What the task asks
Leave the pictures out. Retype exactly the lines below from the one containing "[menuitem] (30, 100)" through the one containing "Privacy policy (396, 981)", and no others.

Available data
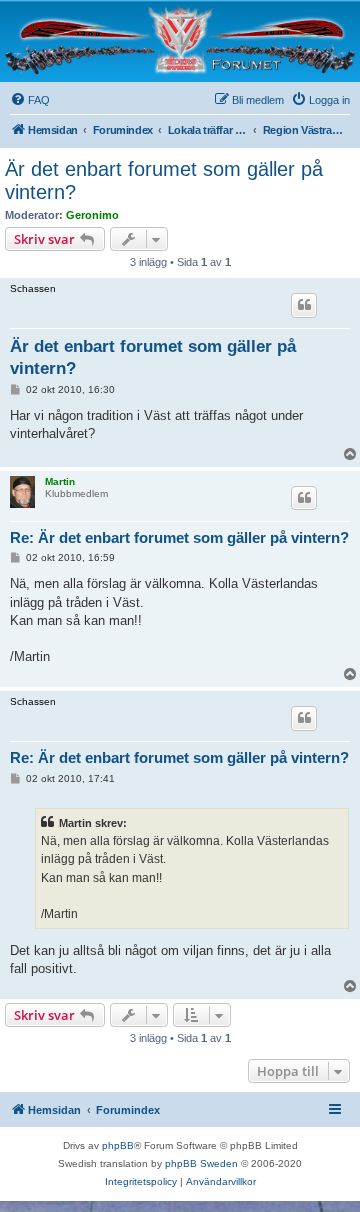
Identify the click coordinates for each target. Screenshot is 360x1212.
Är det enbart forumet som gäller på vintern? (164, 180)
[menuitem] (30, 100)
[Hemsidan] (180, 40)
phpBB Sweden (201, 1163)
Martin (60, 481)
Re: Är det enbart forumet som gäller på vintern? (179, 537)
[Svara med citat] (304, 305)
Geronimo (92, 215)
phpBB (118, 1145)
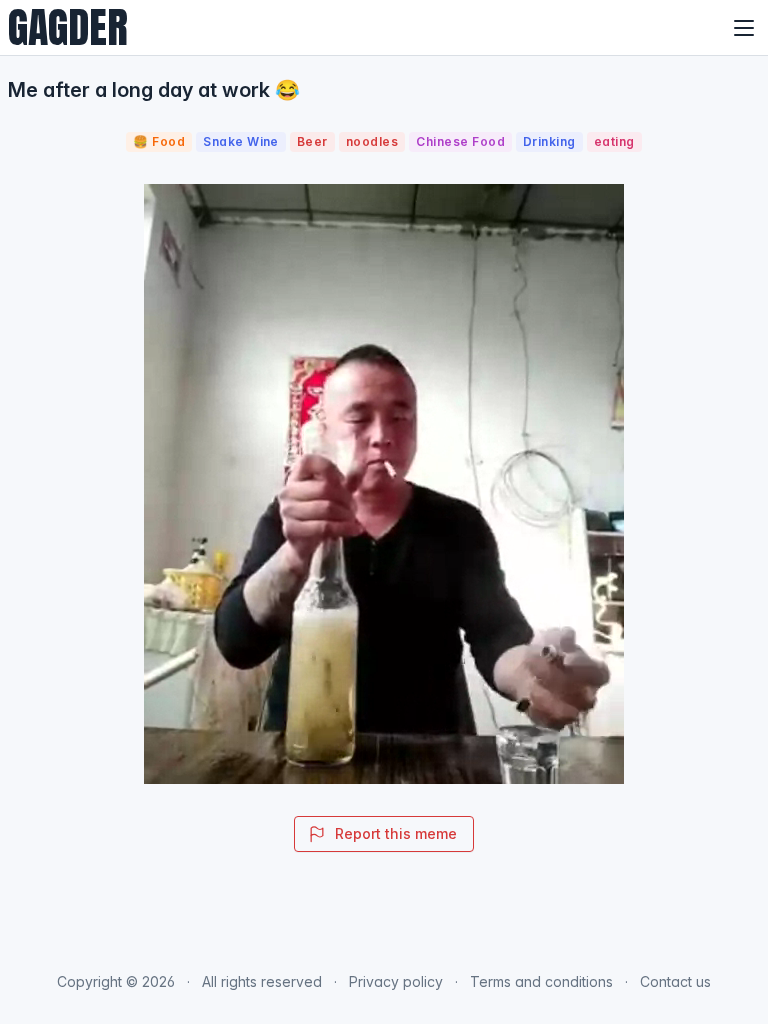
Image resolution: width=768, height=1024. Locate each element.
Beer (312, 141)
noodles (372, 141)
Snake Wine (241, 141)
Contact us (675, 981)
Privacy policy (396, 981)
==
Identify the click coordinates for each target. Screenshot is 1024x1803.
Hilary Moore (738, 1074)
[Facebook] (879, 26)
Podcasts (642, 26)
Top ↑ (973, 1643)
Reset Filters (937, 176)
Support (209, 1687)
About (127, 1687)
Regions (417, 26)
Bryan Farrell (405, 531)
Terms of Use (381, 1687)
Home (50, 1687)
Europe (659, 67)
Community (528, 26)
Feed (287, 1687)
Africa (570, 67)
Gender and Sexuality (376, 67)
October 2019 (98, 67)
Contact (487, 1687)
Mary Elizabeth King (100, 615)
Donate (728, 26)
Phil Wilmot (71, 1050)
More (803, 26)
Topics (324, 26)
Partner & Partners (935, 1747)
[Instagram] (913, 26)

Output of the task
[menuitem] (30, 100)
[Hemsidan] (180, 40)
phpBB Sweden (201, 1163)
Martin (60, 481)
Re: Är det enbart forumet som gäller på vintern? (179, 537)
[Svara med citat] (304, 305)
Geronimo (92, 215)
phpBB (118, 1145)
Image resolution: width=768, height=1024. Locate each element.
Beer (312, 141)
noodles (372, 141)
Snake Wine (241, 141)
Contact us (675, 981)
Privacy policy (396, 981)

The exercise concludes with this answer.